Is yours aquiline or hooked? Retrousse or Roman or just plain ridiculous? Cyrano de Bergerac, hero of the play by Edmond Rostand, knew the importance of the shape of one's breathing apparatus. Today, the 17th-century cavalier would set aside his poetry and get a nose job.
Such nasal reshaping is formally known as rhinoplasty, and the term "rhino" comes from the Greek. A rhinoceros is a nose with horn. (OK, it's also a bloody big animal.) A rhinologist studies people's conks and her favourite tool is a rhinoscope.
So let's pick up our rhinoscopes and take a trip up a nostril. Push past the hairs that guard the entrance and filter out the biggest dirt particles. It's really not that revolting. In fact, if you put aside squeamishness, you'll realise that the nose is an impressive device - one that can teach office air-conditioning systems a thing or two. It cleans, warms and moistens the air we breathe and houses the olfactory organ which sniffs out roast dinners and the proximity of municipal loos.
Once through the hair, the complex nasal cavity is revealed. Its roof is formed by the bones of the skull, the walls by the upper jaw, and the floor by the hard palate that separates the nose from the mouth. Further back, the soft palate closes off the throat to prevent food going into the nose instead of the stomach.
Along each nostril's outer walls run three "conchae". These are thin plates of bone covered with a mucous membrane and they massively increase the nasal work surface. Equipped with fine hairs called cilia, the membrane collects the daily grime of bacteria, dust, carbon and soot.

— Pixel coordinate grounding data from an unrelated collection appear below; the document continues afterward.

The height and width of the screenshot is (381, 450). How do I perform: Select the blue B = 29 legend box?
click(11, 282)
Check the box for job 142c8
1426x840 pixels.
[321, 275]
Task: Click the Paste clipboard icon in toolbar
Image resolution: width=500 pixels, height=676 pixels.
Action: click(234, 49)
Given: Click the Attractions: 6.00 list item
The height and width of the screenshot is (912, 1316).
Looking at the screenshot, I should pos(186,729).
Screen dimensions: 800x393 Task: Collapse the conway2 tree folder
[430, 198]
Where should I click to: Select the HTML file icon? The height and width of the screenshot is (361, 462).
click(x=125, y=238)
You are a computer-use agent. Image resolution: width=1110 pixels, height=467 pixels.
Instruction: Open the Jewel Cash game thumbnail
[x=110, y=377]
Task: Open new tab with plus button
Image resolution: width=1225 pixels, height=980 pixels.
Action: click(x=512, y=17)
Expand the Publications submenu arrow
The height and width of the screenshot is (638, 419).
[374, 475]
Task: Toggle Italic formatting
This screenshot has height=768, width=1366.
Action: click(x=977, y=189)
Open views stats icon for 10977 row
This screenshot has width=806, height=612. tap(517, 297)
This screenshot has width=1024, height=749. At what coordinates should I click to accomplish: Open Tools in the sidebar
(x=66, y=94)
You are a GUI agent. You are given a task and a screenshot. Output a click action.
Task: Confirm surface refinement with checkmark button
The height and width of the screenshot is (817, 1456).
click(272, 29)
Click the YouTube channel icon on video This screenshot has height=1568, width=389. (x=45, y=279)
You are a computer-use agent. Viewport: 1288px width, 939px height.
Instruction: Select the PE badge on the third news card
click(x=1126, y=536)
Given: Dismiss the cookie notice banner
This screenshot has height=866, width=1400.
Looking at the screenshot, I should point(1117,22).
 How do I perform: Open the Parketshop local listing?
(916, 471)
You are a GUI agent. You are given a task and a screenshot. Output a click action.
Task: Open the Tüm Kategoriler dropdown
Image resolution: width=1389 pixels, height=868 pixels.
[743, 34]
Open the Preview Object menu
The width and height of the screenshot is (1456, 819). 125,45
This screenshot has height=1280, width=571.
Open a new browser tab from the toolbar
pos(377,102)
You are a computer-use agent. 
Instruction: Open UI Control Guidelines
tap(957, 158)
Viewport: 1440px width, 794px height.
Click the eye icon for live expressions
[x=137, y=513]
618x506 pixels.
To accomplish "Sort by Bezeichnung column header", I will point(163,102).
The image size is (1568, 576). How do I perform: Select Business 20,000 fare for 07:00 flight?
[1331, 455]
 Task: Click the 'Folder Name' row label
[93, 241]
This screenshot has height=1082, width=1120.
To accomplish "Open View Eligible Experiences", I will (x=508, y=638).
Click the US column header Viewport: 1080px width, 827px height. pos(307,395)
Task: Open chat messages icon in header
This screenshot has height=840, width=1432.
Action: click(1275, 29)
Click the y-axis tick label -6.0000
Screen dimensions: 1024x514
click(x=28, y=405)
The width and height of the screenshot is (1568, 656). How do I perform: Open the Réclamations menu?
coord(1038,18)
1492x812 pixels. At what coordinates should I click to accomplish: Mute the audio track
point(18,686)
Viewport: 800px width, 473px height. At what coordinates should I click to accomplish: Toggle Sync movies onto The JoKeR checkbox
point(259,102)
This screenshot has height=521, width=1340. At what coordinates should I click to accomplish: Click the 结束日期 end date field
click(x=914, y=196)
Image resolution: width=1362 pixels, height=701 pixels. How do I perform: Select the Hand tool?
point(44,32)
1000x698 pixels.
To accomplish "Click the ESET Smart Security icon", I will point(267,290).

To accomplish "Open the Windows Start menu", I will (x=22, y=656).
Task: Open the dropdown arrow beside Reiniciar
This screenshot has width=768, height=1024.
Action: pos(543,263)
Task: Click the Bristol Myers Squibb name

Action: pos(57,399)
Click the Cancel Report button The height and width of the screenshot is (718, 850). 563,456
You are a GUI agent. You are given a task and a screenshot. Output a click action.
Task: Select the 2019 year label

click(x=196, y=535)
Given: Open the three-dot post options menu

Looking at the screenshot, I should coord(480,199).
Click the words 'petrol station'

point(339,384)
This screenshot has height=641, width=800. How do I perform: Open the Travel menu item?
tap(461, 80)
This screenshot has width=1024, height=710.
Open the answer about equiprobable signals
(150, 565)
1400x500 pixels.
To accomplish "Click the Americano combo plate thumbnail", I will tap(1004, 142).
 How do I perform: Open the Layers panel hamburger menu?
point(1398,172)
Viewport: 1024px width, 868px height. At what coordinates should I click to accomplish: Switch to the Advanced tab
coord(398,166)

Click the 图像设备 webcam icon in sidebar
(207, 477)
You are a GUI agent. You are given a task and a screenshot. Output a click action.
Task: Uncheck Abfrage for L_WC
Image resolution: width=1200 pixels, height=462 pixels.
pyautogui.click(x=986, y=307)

What looks like the cross-section of a rope hangs down at the back of the nose. This bundle of fibres connects to the olfactory nerve, which sends smell signals to the brain. Tiny particles dissolve in the liquid coating the fibres, a process that stimulates the nerve. Quite how it works is uncertain, but it seems that a molecule of smelly stuff "fits" with a dedicated receptor cell on the fibres. For example, one receptor will warm to an unpasturised Brie, while another may thrill to a delicate Wensleydale.